Geräuschlos wird gerade der Windpark Ulfa vorbereitet. Schon im Oktober 2021 kamen nur wenige Anwohner zur Informationsveranstaltung über die geplante Großbaustelle. Kaum ein Besucher stellte damals besorgte Fragen. Seitdem herrscht Windstille. Es gibt keine Proteste, so die Abo Wind-Pressesprecherin Kathrin Dorscheid auf Anfrage.
Vielleicht haben die meisten Menschen im Zuge der Gaskrise eingesehen, dass weitere erneuerbare Energiequellen dringend gebraucht werden. Die EU-Staaten vereinbarten im Dezember eine „Notfallverordnung“, um den Bau von Stromtrassen und Windkraftanlagen zu beschleunigen. Der Bundestag soll bald beschließen, dass einzelne Anlagen keine Umweltverträglichkeitsprüfung mehr brauchen, wenn so eine Prüfung schon für ein ganzes Vorranggebiet gemacht worden ist. Bis zum Jahr 2031 sollen neue Anlagen 263 Gigawatt zusätzlich ins Netz bringen. Dafür müssten jeden Tag sechs neue Windräder in Betrieb gehen, rechnete die Bild-Zeitung vor.
„Personalbedingte Ausfälle“
Drei dieser Rotoren werden sich auf dem Höhenzug nördlich von Ulfa drehen. Allerdings erst im Laufe des Jahres 2024. Ursprünglich sollte der Bau in den nächsten Monaten beginnen. Doch es gab „personalbedingte Ausfälle“ bei den Gutachtern, beim Regierungspräsidium Darmstadt (RP) als Genehmigungsbehörde und auch bei Abo Wind, so die Firmensprecherin Kathrin Dorscheid. Außerdem habe die Abstimmung mit den Naturschutzbehörden länger gedauert als vorher kalkuliert.
Der Genehmigungsantrag liege inzwischen beim RP in Darmstadt. Es werde die Unterlagen im kommenden Frühjahr veröffentlichen und danach eventuelle Stellungnahmen beurteilen. Für die Mitte dieses Jahres rechnet Abo Wind mit der Genehmigung des Windrad-Baus. Die Kräne und Monteure sollen 2024 anrücken, um bei Ulfa die Windtürme aufzurichten. Ein Jahr später als geplant.
Die Rotoren werden bis zu 246 Meter über den Boden aufragen. Die Naben liegen in 166 Metern Höhe. In den Gondeln arbeiten Generatoren vom Typ Enercon E-160. Die Fundamente der drei Windmasten werden viereinhalb Meter tief in den Boden reichen und jeweils rund 20 Meter durchmessen. Für den Bau müssen pro Windmast 1 800 Quadratmeter geschottert werden, heißt es in den Unterlagen.

• AUFGABE:
Gib den Abschnitt aus dem Text über den Windpark Ulfa wörtlich wieder, der bei „Der Genehmigungsantrag liege“ beginnt und bei „in den Unterlagen.“ endet. Die nachstehenden Zeilen stammen aus einer anderen Quelle als der Text über den Windpark Ulfa.

• DATENAUSZÜGE:
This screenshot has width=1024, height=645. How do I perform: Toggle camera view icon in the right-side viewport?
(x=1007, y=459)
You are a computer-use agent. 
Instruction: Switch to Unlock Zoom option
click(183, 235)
--
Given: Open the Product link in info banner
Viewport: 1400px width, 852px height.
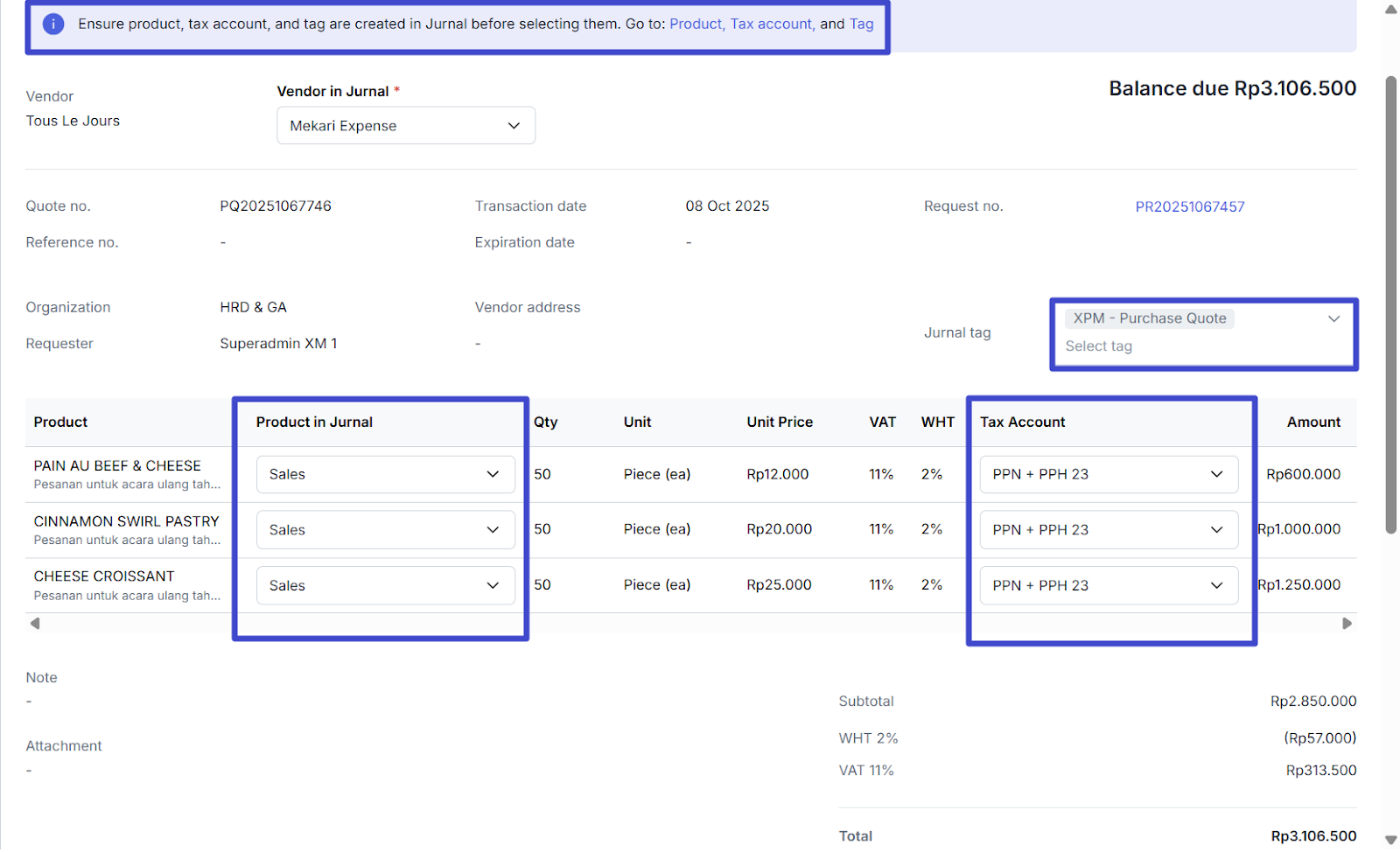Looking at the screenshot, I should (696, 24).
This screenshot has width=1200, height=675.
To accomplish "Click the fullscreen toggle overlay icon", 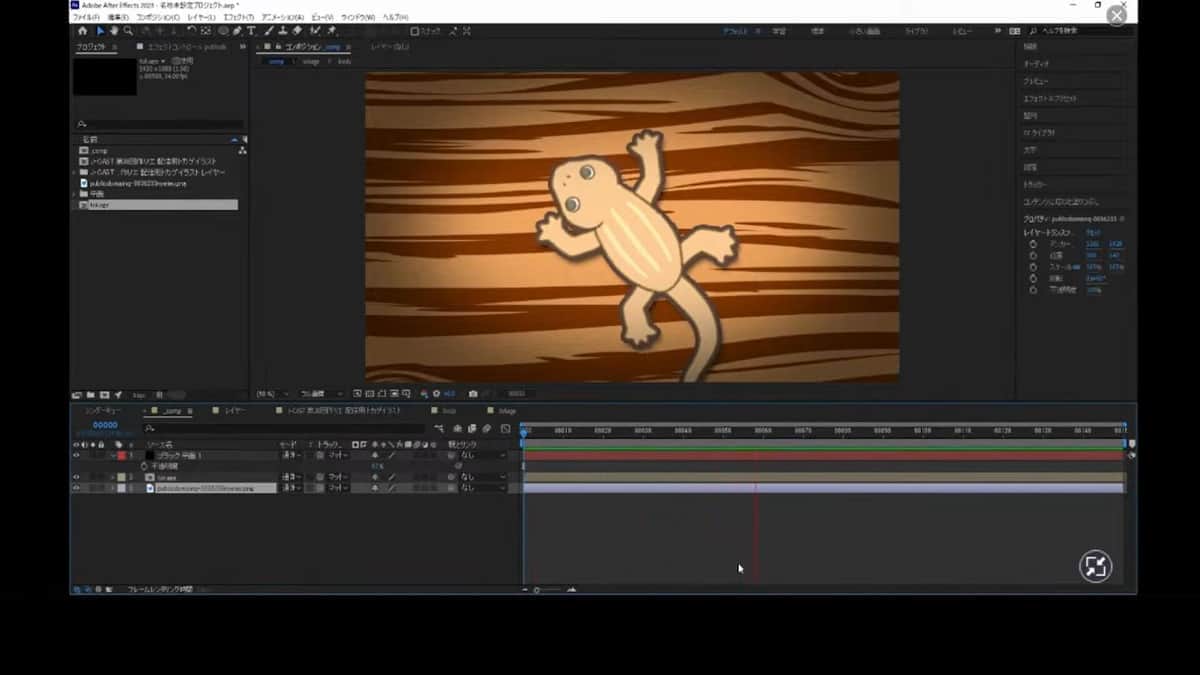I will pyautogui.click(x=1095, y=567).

• ANTWORT:
Der Genehmigungsantrag liege inzwischen beim RP in Darmstadt. Es werde die Unterlagen im kommenden Frühjahr veröffentlichen und danach eventuelle Stellungnahmen beurteilen. Für die Mitte dieses Jahres rechnet Abo Wind mit der Genehmigung des Windrad-Baus. Die Kräne und Monteure sollen 2024 anrücken, um bei Ulfa die Windtürme aufzurichten. Ein Jahr später als geplant.
Die Rotoren werden bis zu 246 Meter über den Boden aufragen. Die Naben liegen in 166 Metern Höhe. In den Gondeln arbeiten Generatoren vom Typ Enercon E-160. Die Fundamente der drei Windmasten werden viereinhalb Meter tief in den Boden reichen und jeweils rund 20 Meter durchmessen. Für den Bau müssen pro Windmast 1 800 Quadratmeter geschottert werden, heißt es in den Unterlagen.